Transnational Perspectives: War, Power, and Violence in the Work of Etel Adnan
Abstract
This paper seeks to investigate how national literature transcends local borders and interconnects with images and realities of war, power, and violence in a transnational context. The current study attempts to position the contemporary Arab-American writer and poet, Etel Adnan (1925), within a transitional milieu that engages questions regarding what type of associations may be made among the themes under study and how dialogue between nationalism and literature does meet from the lens of a transnational perspective.
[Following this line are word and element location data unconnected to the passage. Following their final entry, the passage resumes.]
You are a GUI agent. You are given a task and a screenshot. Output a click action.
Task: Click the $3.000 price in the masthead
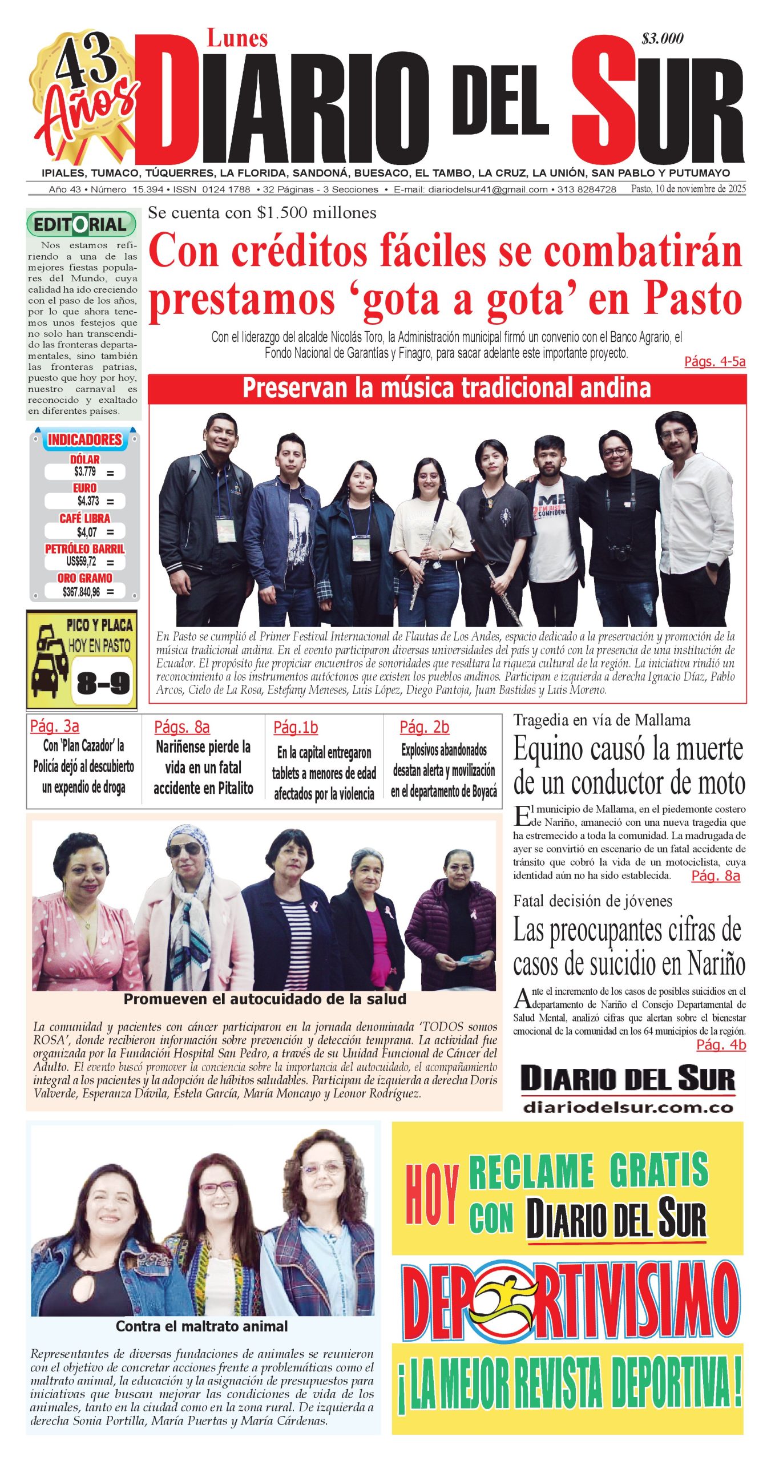coord(662,39)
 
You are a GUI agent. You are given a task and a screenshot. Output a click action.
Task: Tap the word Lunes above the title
coord(237,39)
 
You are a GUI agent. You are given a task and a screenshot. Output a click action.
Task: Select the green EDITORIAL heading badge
coord(81,224)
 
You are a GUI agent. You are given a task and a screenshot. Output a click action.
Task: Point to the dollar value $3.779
coord(85,471)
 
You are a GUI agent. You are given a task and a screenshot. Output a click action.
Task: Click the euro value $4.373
coord(88,501)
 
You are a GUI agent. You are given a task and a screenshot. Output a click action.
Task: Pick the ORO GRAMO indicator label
coord(84,578)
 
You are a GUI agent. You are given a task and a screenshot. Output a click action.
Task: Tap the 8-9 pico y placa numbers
coord(103,682)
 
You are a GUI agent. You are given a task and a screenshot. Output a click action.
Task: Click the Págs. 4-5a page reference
coord(715,361)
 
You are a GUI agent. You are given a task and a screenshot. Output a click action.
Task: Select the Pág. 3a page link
coord(55,726)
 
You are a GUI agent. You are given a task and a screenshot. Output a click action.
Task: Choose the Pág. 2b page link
coord(424,727)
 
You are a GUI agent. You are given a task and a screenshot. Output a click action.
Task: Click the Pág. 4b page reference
coord(721,1044)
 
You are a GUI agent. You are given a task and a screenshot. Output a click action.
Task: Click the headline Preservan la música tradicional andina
coord(446,388)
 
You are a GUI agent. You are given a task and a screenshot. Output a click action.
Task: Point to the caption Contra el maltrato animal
coord(201,1326)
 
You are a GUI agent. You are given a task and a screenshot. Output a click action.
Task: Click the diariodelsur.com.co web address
coord(628,1108)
Drawing upon a wide range of transnational theories and criticism, borderland theory, and Anglophone Arab feminist writing, I attempt to examine how Adnan questions, mediates, and reflects upon her transnational experience in light of what scholars such as Pries (2001), Ramazani (2009), Parker and Young (2013), Smith and Guarnizo (1998), and Jakubowicz (2012) have negotiated in this field. Through a selection of Adnan’s genres and literary styles, the paper focuses on how issues of transnational ethnicity, culture, race, history, politics and multiple belongings intersect in the transnational landscapes that signify the vitality of contemporary Arab-American women’s writing and give voice to the peculiarities of female subjectivity beyond borderlands. In this sense, the paper will bring to light the emerging transnational literary discourse and variations of its expressions and forms that resist the confines of national spaces and state borders.